▶ **Task instructions**
The lines to be extracted begin at the line containing "Viewport: 634px width, 546px" and end at the last line of the data below; copy them exactly and leave out the pictures.
___
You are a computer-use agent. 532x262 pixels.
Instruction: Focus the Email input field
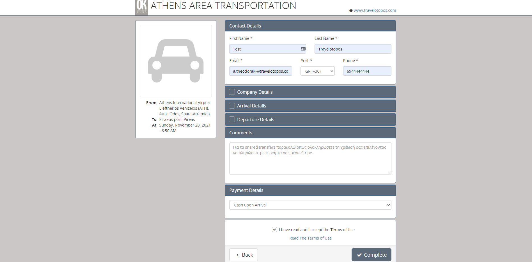pos(260,71)
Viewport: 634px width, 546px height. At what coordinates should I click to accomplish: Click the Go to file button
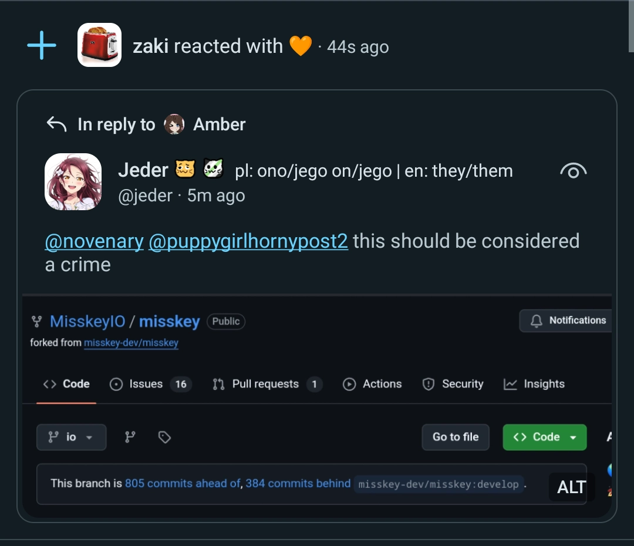click(456, 437)
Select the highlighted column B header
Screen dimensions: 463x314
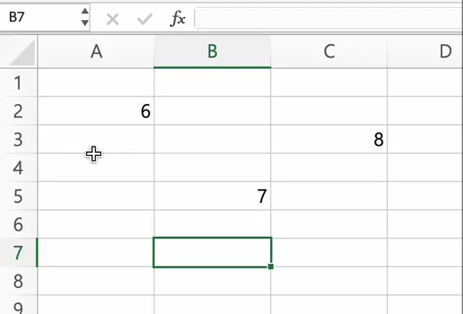click(212, 52)
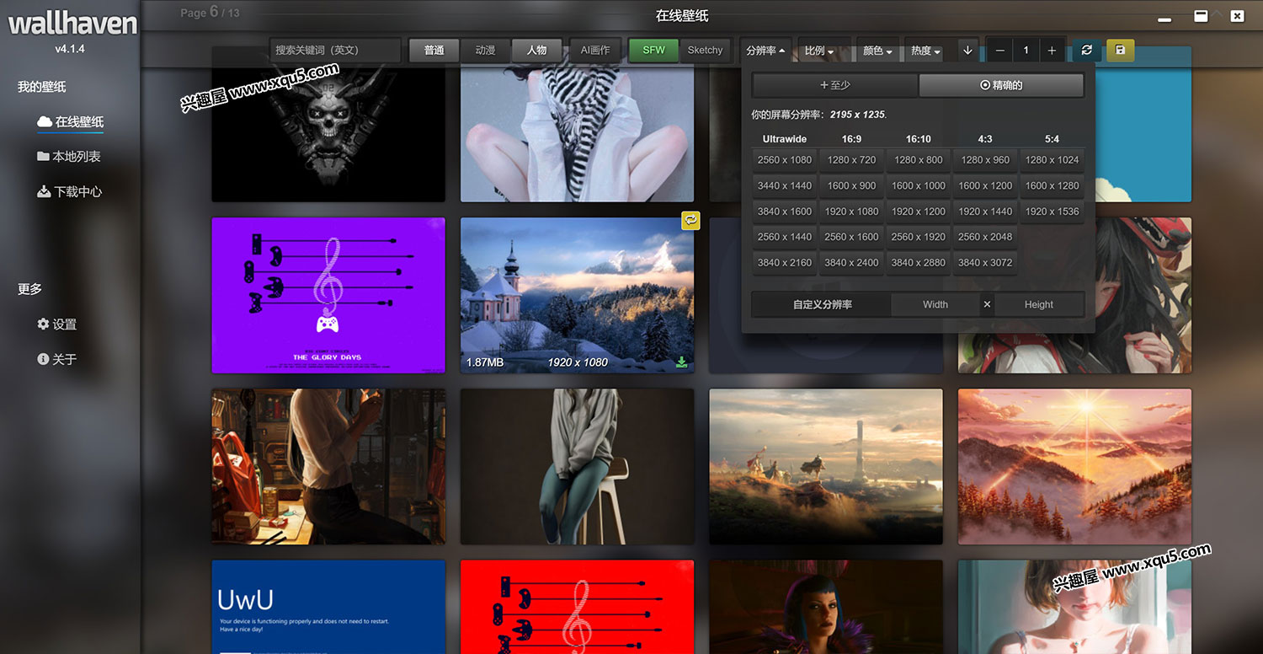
___
▶ **Expected output**
Viewport: 634px width, 546px height. At what coordinates should I click to accomplish: Click the Go to file button
click(456, 437)
Select the highlighted column B header
Screen dimensions: 463x314
click(212, 52)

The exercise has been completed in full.